• Task to carry out:
When the line with "The height and width of the screenshot is (1084, 1050)." appears below, start repeating lines exactly, and keep going through the line with "You are a computer-use agent. Viewport: 1154px"; add nothing outside that span.

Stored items
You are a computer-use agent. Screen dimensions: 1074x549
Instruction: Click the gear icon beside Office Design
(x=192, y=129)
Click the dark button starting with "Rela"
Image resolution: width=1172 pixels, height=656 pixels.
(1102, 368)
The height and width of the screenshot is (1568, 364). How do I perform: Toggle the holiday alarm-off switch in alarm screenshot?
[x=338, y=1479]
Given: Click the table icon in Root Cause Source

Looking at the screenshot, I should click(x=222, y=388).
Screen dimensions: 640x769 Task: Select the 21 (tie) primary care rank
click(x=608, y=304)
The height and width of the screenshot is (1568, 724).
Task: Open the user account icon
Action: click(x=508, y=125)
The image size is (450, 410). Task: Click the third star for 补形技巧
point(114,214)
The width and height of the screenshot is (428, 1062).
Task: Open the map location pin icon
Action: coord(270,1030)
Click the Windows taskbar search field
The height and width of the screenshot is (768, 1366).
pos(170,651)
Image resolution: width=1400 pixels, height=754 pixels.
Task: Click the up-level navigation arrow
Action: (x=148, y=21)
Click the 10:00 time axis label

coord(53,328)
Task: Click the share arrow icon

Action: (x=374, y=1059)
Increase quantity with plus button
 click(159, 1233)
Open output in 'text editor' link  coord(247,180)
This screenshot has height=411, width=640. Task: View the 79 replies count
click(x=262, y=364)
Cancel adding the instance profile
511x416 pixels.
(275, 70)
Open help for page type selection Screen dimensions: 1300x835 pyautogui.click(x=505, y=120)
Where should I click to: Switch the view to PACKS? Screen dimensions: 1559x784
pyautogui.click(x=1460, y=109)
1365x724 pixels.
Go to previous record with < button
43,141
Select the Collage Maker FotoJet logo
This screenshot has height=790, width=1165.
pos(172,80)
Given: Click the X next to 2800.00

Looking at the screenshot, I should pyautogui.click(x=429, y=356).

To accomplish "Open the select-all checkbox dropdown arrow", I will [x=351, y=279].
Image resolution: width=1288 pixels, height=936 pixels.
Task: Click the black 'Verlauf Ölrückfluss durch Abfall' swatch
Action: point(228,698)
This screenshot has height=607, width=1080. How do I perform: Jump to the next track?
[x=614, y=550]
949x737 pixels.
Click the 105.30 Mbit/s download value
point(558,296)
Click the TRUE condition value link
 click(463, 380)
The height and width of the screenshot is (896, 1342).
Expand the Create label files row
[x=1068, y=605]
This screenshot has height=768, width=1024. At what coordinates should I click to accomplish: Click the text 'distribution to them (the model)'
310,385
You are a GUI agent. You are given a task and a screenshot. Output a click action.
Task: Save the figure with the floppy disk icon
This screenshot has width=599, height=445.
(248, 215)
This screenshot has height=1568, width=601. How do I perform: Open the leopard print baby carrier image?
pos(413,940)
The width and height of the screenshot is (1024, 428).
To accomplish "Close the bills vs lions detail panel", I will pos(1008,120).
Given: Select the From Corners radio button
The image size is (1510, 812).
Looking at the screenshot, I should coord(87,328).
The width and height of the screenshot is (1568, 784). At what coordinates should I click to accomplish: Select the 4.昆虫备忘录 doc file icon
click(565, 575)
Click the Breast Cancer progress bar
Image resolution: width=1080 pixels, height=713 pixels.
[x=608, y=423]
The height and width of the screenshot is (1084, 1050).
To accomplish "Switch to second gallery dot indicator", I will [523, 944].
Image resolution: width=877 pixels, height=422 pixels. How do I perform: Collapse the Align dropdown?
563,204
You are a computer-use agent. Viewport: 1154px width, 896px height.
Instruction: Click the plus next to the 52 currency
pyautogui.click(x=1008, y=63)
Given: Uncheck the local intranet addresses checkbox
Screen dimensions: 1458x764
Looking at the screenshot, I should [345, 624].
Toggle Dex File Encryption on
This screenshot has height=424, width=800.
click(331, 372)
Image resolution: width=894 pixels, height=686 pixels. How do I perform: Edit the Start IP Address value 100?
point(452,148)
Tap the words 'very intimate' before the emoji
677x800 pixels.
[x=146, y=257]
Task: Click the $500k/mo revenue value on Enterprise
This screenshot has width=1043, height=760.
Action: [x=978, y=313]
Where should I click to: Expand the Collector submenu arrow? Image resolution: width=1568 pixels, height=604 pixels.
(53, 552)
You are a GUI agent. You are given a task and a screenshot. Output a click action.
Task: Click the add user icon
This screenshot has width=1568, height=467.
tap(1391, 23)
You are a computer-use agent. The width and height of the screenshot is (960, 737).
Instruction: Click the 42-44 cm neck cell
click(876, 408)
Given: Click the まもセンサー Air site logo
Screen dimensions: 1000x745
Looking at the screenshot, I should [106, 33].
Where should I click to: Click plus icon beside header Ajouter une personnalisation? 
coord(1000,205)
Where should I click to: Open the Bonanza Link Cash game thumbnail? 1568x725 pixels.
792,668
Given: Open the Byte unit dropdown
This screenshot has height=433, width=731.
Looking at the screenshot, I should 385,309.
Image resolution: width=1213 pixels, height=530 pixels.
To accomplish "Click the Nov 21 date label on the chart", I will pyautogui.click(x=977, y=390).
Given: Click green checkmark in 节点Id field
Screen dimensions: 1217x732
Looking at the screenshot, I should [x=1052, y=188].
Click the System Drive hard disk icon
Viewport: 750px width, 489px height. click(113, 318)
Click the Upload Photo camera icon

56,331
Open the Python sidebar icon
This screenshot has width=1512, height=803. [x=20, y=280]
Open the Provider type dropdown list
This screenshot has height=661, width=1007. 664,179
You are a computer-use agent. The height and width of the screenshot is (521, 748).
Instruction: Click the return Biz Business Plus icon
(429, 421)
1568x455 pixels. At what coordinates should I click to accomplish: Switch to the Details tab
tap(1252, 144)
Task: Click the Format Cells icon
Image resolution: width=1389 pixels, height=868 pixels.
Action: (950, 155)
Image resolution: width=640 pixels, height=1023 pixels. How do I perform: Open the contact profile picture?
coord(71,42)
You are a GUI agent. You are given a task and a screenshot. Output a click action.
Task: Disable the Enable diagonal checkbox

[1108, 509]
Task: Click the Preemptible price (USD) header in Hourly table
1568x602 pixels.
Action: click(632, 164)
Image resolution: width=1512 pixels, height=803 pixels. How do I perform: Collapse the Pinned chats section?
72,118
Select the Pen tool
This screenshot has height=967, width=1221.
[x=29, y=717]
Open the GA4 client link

• Solution for this problem:
The height and width of the screenshot is (1084, 1050).
To accomplish "Switch to second gallery dot indicator", I will [523, 944].
Image resolution: width=877 pixels, height=422 pixels. How do I perform: Collapse the Align dropdown?
563,204
You are a computer-use agent. Viewport: 1154px width, 896px height.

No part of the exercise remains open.